Now, this isn’t an article about quitting your job to roam the earth. Regardless of whether or not you identify with my self-improvement trek, I want you to consider your fitness comfort zone. I know my propensity to resist the unfamiliar extended into the gym, and helping a number of people towards their fitness goals has taught me I’m not an outlier.

All too often many of us get caught in a routine of exercises we’re comfortable with and a training plan we’ve gradually molded to match our preferences. It’s certainly important to enjoy your training and feel adept during your lifting sessions, but I reckon many of us take this too far. If your progress has slowed, then take a step back from your plan and think about it – when is the last time you did something different?

I’m not really an advocate of employing endless permutations of basic exercises, but there are plenty of other variables to manipulate. Rep ranges, RPEs, tempos, rest periods, periodization schemes – the list goes on and the options are countless. Those things you tried and had trouble with as a beginner and swore off forever? Maybe it’s time to revisit them now that you’ve got more experience. Or, simply start to do a few things you’ve never done.

While we can certainly become creatures of habit in the gym, this phenomenon is far more frequent when it comes to eating. We tend to eat the same foods, make the same recipes, adhere to the same meal frequencies, serve the same portion sizes, and generally do about the same things for years and years regardless of the effects our habits have on our physiques.

Awareness can break this cycle, but sometimes becoming mindful isn’t enough to prompt change.
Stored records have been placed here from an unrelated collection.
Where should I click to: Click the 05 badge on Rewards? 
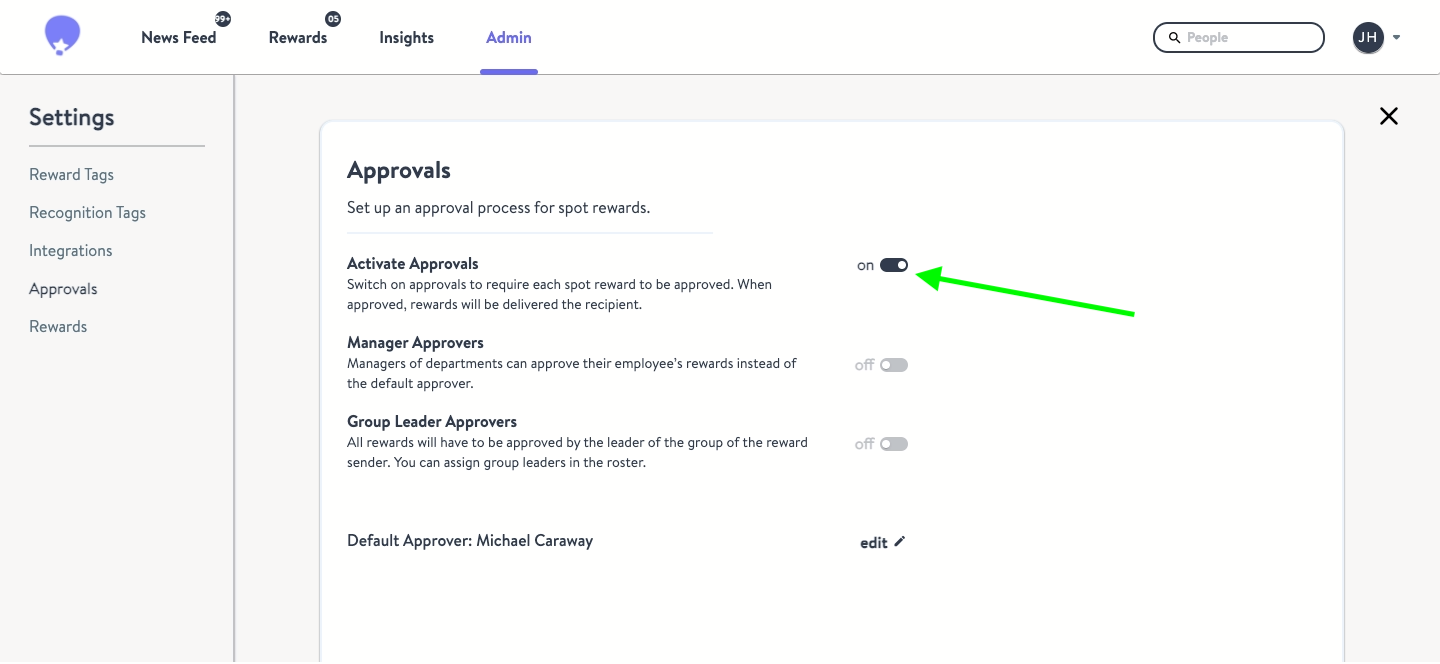coord(333,19)
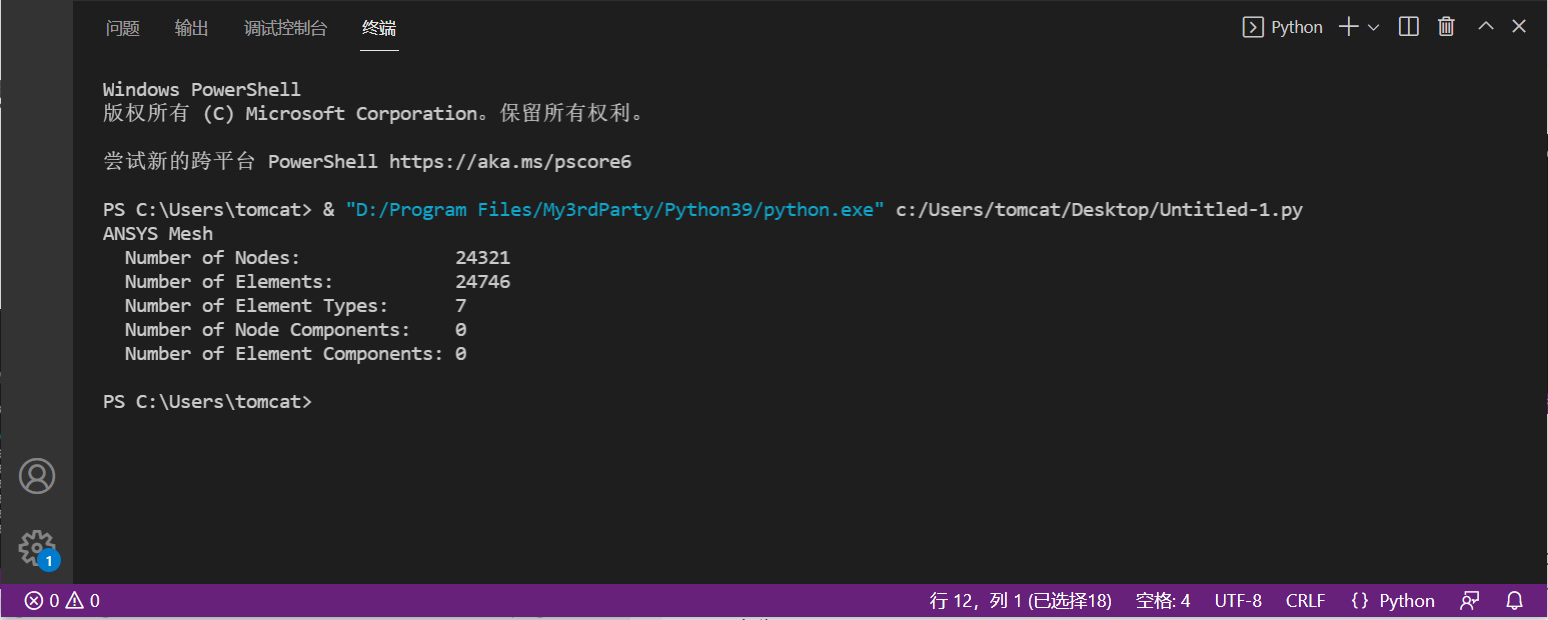Open Manage via the settings gear

point(37,549)
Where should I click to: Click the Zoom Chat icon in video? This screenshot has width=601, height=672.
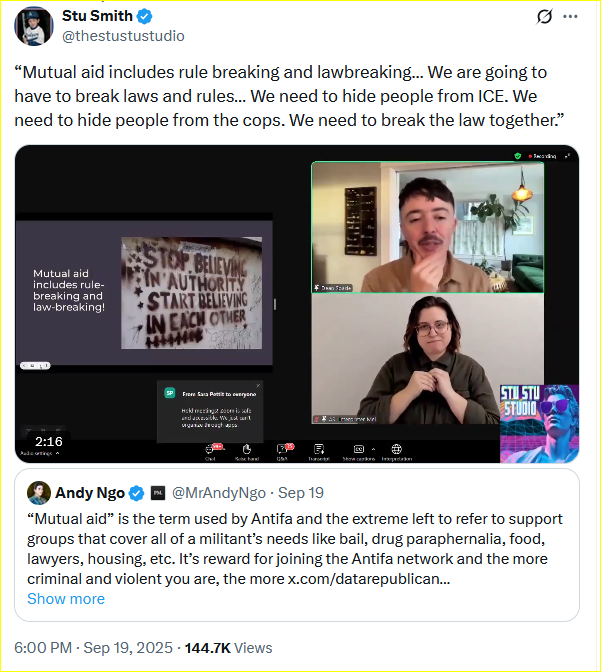pyautogui.click(x=210, y=449)
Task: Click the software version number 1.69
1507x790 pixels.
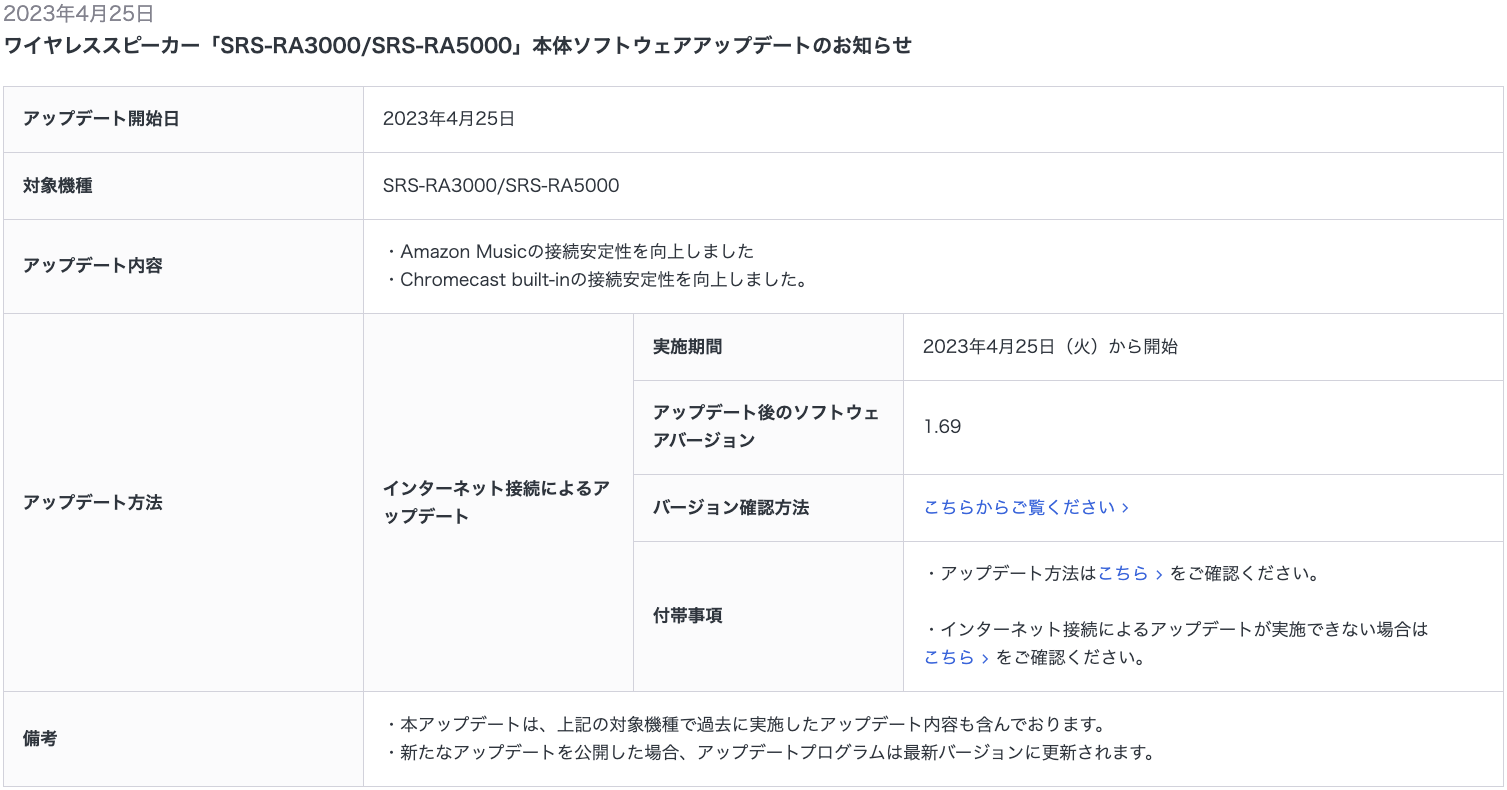Action: 942,427
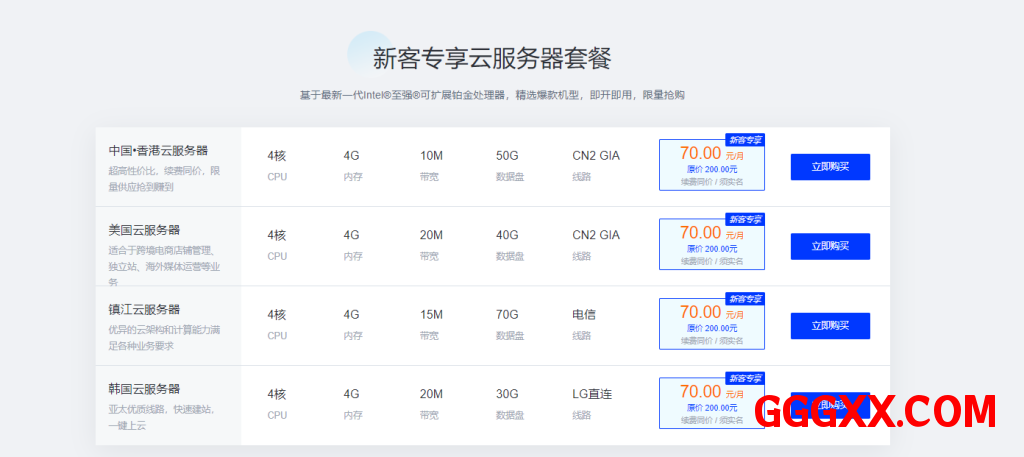Click the 新客专享 tag on the 镇江 price
The image size is (1024, 457).
coord(744,298)
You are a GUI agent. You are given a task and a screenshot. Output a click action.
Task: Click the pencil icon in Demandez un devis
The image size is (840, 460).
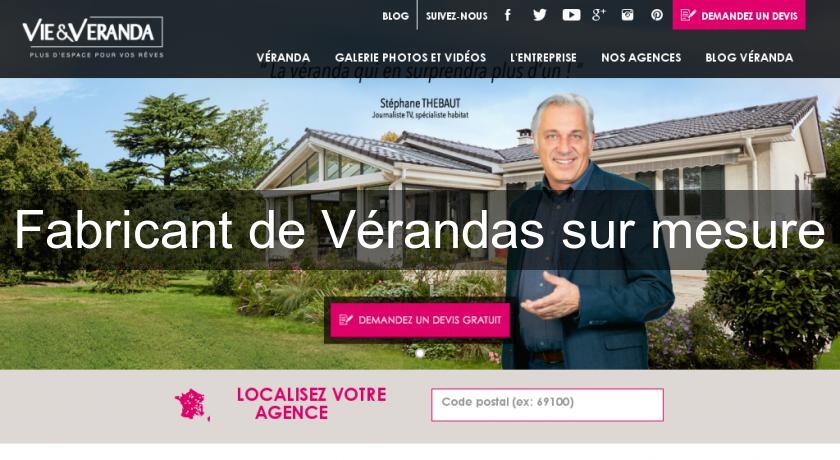point(688,15)
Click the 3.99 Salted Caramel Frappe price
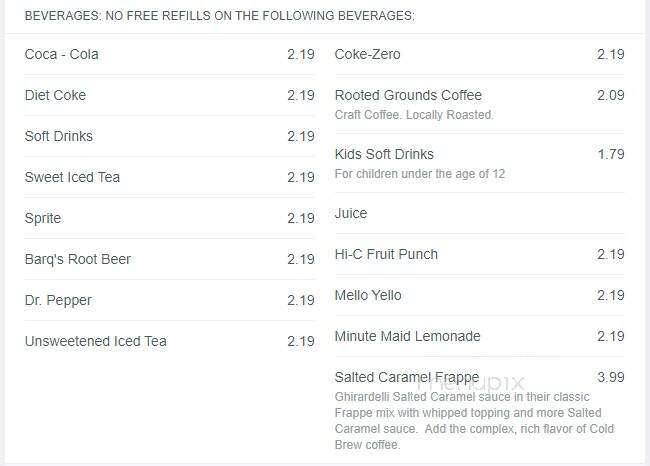650x466 pixels. tap(611, 377)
This is why working with an experienced coach can be so valuable. Beyond providing expertise and increased accountability, a coach often supplies the extra push to confidently pursue untested options.

Coaching can cause avenues you never considered to suddenly open, and you can quickly be set back on the path towards progress. Your new path may not entail a cross-country road trip, but it will be new, exciting, and rewarding. Send me a postcard from the land of strength and health.

Thanks for reading!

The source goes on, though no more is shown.